◆ SET EXERCISE ◆
Please reproduce the data below with every occurrence of "computer-use agent" swapped for "screen assistant", leaving everything else unchanged.

◆ DATASET EXTRACT ◆
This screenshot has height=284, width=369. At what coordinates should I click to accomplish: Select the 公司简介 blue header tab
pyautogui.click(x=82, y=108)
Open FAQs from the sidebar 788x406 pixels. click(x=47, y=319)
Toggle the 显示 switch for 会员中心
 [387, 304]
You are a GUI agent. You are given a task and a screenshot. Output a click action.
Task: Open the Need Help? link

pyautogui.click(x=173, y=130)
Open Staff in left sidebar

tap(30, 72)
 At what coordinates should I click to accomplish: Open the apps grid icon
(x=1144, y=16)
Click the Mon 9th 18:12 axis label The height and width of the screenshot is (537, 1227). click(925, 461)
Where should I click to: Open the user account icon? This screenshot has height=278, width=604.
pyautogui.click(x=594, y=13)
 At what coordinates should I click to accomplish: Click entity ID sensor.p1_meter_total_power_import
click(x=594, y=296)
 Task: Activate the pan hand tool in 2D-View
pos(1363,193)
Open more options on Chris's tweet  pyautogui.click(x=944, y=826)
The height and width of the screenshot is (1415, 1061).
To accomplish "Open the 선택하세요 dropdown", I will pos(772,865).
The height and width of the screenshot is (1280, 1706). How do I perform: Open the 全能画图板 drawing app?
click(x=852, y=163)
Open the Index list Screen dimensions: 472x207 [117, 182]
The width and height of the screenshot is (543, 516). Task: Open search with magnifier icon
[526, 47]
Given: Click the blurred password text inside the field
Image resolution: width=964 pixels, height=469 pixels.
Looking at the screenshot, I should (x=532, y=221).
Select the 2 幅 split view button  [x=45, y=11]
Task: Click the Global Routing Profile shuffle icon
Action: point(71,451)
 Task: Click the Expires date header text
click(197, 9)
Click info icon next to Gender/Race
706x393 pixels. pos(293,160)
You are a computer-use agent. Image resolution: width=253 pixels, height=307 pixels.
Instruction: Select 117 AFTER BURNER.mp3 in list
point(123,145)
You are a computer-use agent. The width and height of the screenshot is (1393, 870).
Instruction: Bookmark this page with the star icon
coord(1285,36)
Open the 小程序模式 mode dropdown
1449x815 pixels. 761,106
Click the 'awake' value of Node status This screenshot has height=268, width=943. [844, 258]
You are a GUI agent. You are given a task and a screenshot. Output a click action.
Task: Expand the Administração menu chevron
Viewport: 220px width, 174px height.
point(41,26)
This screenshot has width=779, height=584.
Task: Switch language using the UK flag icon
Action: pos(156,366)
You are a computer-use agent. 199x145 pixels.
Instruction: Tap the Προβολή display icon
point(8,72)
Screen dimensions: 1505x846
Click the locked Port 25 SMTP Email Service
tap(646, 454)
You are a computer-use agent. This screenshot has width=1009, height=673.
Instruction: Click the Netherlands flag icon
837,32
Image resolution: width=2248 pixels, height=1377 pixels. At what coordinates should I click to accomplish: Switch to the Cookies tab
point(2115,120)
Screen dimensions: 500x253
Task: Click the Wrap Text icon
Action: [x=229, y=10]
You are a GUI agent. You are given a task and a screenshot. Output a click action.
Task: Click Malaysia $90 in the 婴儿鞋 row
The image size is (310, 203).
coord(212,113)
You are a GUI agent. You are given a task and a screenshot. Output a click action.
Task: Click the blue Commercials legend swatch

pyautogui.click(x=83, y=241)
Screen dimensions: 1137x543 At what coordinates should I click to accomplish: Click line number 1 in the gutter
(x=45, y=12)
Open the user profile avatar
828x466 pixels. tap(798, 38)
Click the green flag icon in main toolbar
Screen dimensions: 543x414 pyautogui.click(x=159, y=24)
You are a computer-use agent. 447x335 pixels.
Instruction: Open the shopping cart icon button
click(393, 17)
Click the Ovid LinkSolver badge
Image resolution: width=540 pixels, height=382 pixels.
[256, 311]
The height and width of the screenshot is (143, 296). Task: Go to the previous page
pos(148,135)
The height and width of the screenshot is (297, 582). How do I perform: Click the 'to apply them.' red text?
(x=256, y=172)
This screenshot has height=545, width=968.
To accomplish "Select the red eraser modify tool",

◆ RESULT OF THIS TASK ◆
This screenshot has height=284, width=369. At what coordinates should I click to accomplish: Select the 公司简介 blue header tab
pyautogui.click(x=82, y=108)
Open FAQs from the sidebar 788x406 pixels. click(x=47, y=319)
Toggle the 显示 switch for 会员中心
 [387, 304]
You are a GUI agent. You are given a task and a screenshot. Output a click action.
Task: Open the Need Help? link

pyautogui.click(x=173, y=130)
Open Staff in left sidebar

tap(30, 72)
 At what coordinates should I click to accomplish: Open the apps grid icon
(x=1144, y=16)
Click the Mon 9th 18:12 axis label The height and width of the screenshot is (537, 1227). click(925, 461)
Where should I click to: Open the user account icon? This screenshot has height=278, width=604.
pyautogui.click(x=594, y=13)
 At what coordinates should I click to accomplish: Click entity ID sensor.p1_meter_total_power_import
click(x=594, y=296)
 Task: Activate the pan hand tool in 2D-View
pos(1363,193)
Open more options on Chris's tweet  pyautogui.click(x=944, y=826)
The height and width of the screenshot is (1415, 1061).
To accomplish "Open the 선택하세요 dropdown", I will pos(772,865).
The height and width of the screenshot is (1280, 1706). How do I perform: Open the 全能画图板 drawing app?
click(x=852, y=163)
Open the Index list Screen dimensions: 472x207 [117, 182]
The width and height of the screenshot is (543, 516). Task: Open search with magnifier icon
[526, 47]
Given: Click the blurred password text inside the field
Image resolution: width=964 pixels, height=469 pixels.
Looking at the screenshot, I should (x=532, y=221).
Select the 2 幅 split view button  [x=45, y=11]
Task: Click the Global Routing Profile shuffle icon
Action: point(71,451)
 Task: Click the Expires date header text
click(197, 9)
Click info icon next to Gender/Race
706x393 pixels. pos(293,160)
You are a screen assistant. Image resolution: width=253 pixels, height=307 pixels.
Instruction: Select 117 AFTER BURNER.mp3 in list
point(123,145)
You are a screen assistant. The width and height of the screenshot is (1393, 870).
Instruction: Bookmark this page with the star icon
coord(1285,36)
Open the 小程序模式 mode dropdown
1449x815 pixels. 761,106
Click the 'awake' value of Node status This screenshot has height=268, width=943. [844, 258]
You are a GUI agent. You are given a task and a screenshot. Output a click action.
Task: Expand the Administração menu chevron
Viewport: 220px width, 174px height.
point(41,26)
This screenshot has width=779, height=584.
Task: Switch language using the UK flag icon
Action: pos(156,366)
You are a screen assistant. 199x145 pixels.
Instruction: Tap the Προβολή display icon
point(8,72)
Screen dimensions: 1505x846
Click the locked Port 25 SMTP Email Service
tap(646, 454)
You are a screen assistant. This screenshot has width=1009, height=673.
Instruction: Click the Netherlands flag icon
837,32
Image resolution: width=2248 pixels, height=1377 pixels. At what coordinates should I click to accomplish: Switch to the Cookies tab
point(2115,120)
Screen dimensions: 500x253
Task: Click the Wrap Text icon
Action: [x=229, y=10]
You are a GUI agent. You are given a task and a screenshot. Output a click action.
Task: Click Malaysia $90 in the 婴儿鞋 row
The image size is (310, 203).
coord(212,113)
You are a GUI agent. You are given a task and a screenshot. Output a click action.
Task: Click the blue Commercials legend swatch

pyautogui.click(x=83, y=241)
Screen dimensions: 1137x543 At what coordinates should I click to accomplish: Click line number 1 in the gutter
(x=45, y=12)
Open the user profile avatar
828x466 pixels. tap(798, 38)
Click the green flag icon in main toolbar
Screen dimensions: 543x414 pyautogui.click(x=159, y=24)
You are a screen assistant. 447x335 pixels.
Instruction: Open the shopping cart icon button
click(393, 17)
Click the Ovid LinkSolver badge
Image resolution: width=540 pixels, height=382 pixels.
[256, 311]
The height and width of the screenshot is (143, 296). Task: Go to the previous page
pos(148,135)
The height and width of the screenshot is (297, 582). How do I perform: Click the 'to apply them.' red text?
(x=256, y=172)
This screenshot has height=545, width=968.
To accomplish "Select the red eraser modify tool",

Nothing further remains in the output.